La decisión de la Anla allana el camino para la ejecución de una inversión de 1,8 billones de pesos, que transformará por completo el corredor vial más congestionado del norte de la capital. Las obras contemplan la ampliación de los actuales seis carriles a doce, incluyendo un carril exclusivo para el sistema TransMilenio, a lo largo de 5,8 kilómetros.

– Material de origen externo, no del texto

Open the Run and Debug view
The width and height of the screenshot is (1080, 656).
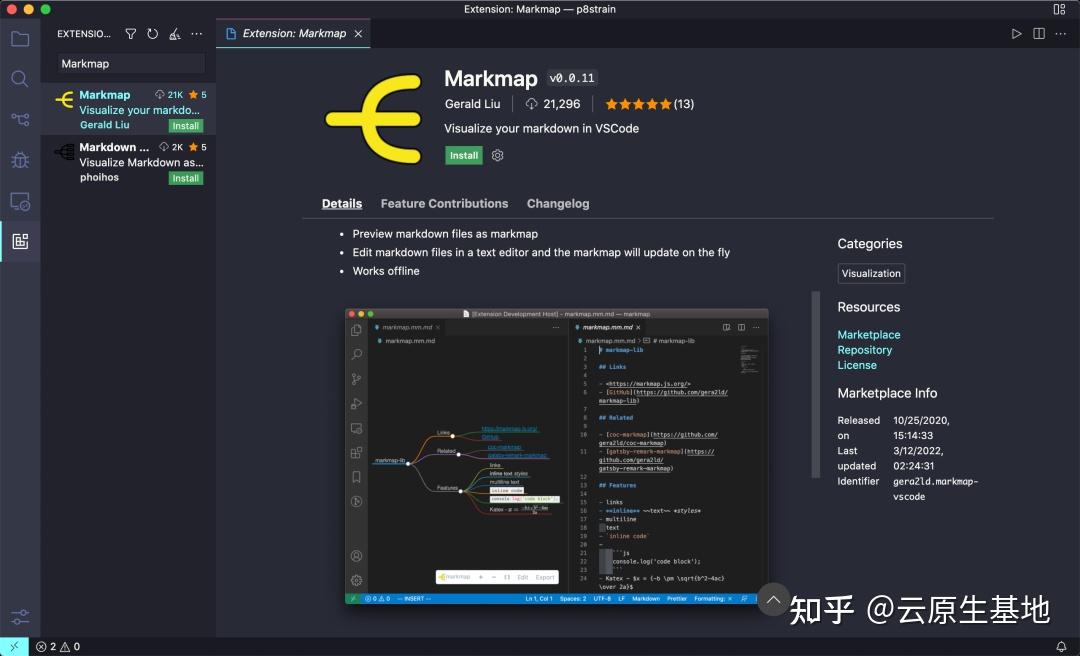coord(20,159)
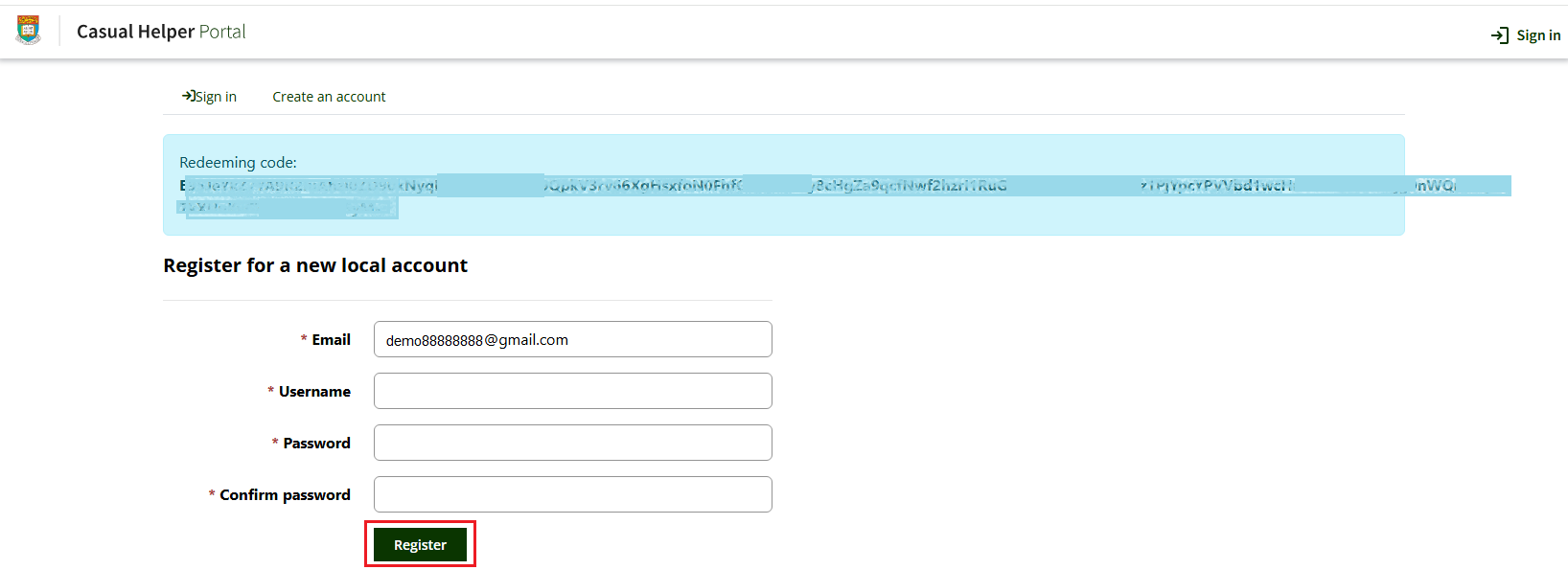The width and height of the screenshot is (1568, 570).
Task: Click the Confirm password input box
Action: 572,494
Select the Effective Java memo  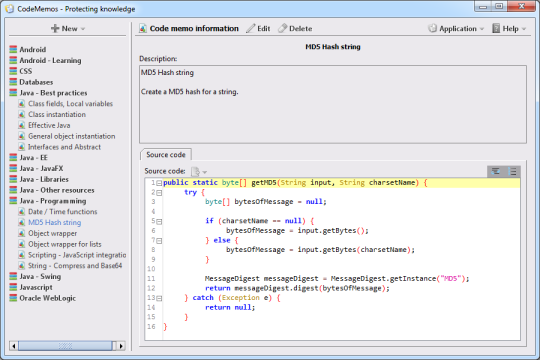click(x=49, y=125)
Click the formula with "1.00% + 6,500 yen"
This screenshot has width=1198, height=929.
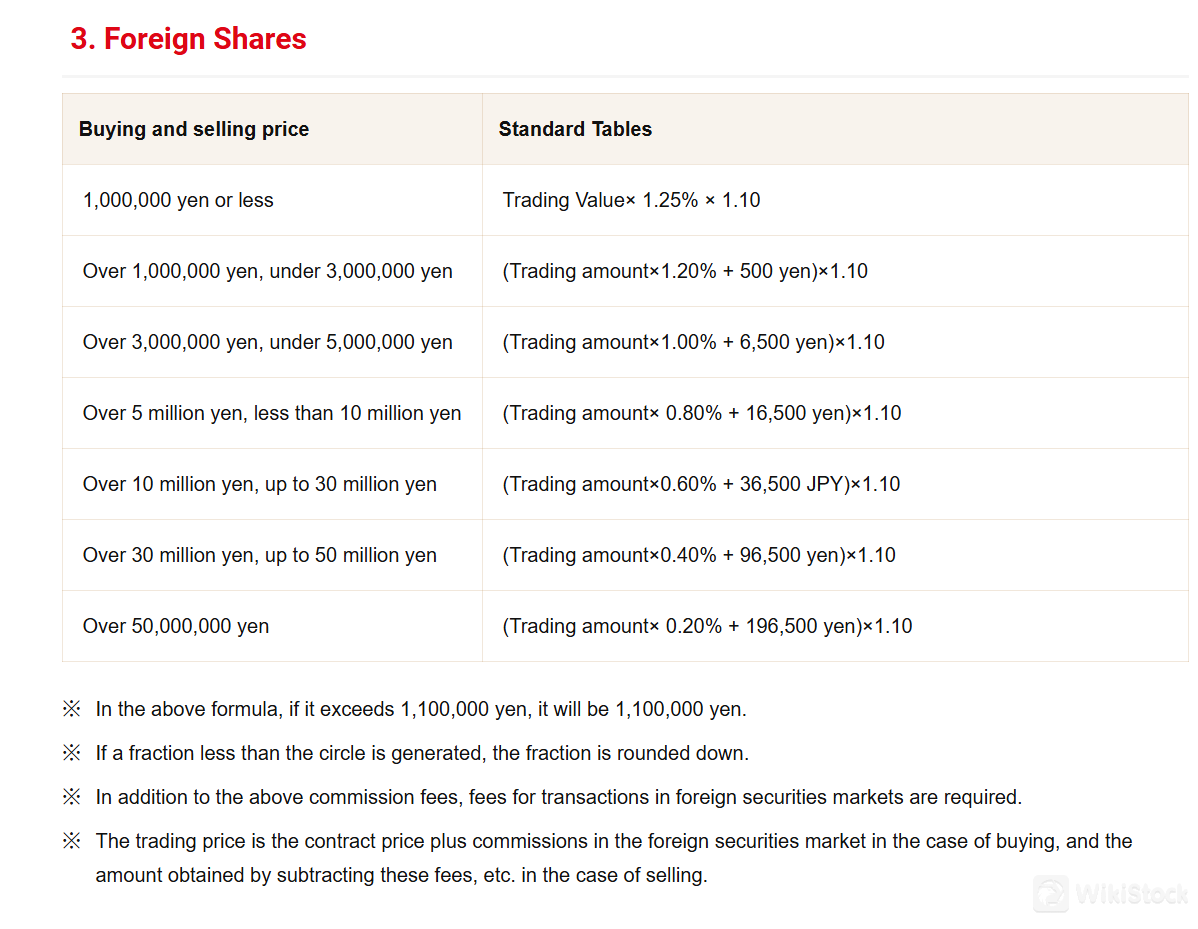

Además, se modernizarán las estructuras de drenaje con box culvert que pasarán de dimensiones de 2,8 por 2 metros a estructuras de hasta 10 por 4,4 metros, mejorando la capacidad hidráulica de la zona.

Condiciones ambientales y sociales del proyecto

El proyecto, adjudicado originalmente en 2022 pero retrasado por la falta de la licencia ambiental, busca responder a la crítica congestión que padecen a diario miles de usuarios de la autopista Norte y la Sabana de Bogotá. La licencia otorgada en enero de este año impuso rigurosas exigencias, entre ellas la protección de los humedales Torca-Guaymaral, la implementación de infraestructura verde y medidas de conectividad ecológica e hidráulica. La reciente acreditación de la condición corresponde a uno de estos requisitos previos al inicio de la construcción.

Además de la ampliación de calzadas, el proyecto incluye la construcción de puentes peatonales, retornos a desnivel y mejoras en la conexión con la carrera Séptima, así como adecuaciones urbanísticas y ambientales en todo el corredor. Durante la ejecución de las obras, se mantendrán tres carriles por sentido en cada costado y se implementarán planes de manejo de tránsito para minimizar las afectaciones a los usuarios. La comunicación oficial de esta decisión fue dirigida a la Procuraduría Delegada, la Corporación Autónoma Regional de Cundinamarca (CAR), la Secretaría Distrital de Ambiente, la Alcaldía de Bogotá, el Ministerio de Ambiente, la Agencia Nacional de Infraestructura (ANI) y el Centro de Innovación La Baronesa, que participó como tercero interviniente en el proceso. Con este paso, el proyecto avanza hacia una fase constructiva que promete cambiar la movilidad del norte de la capital.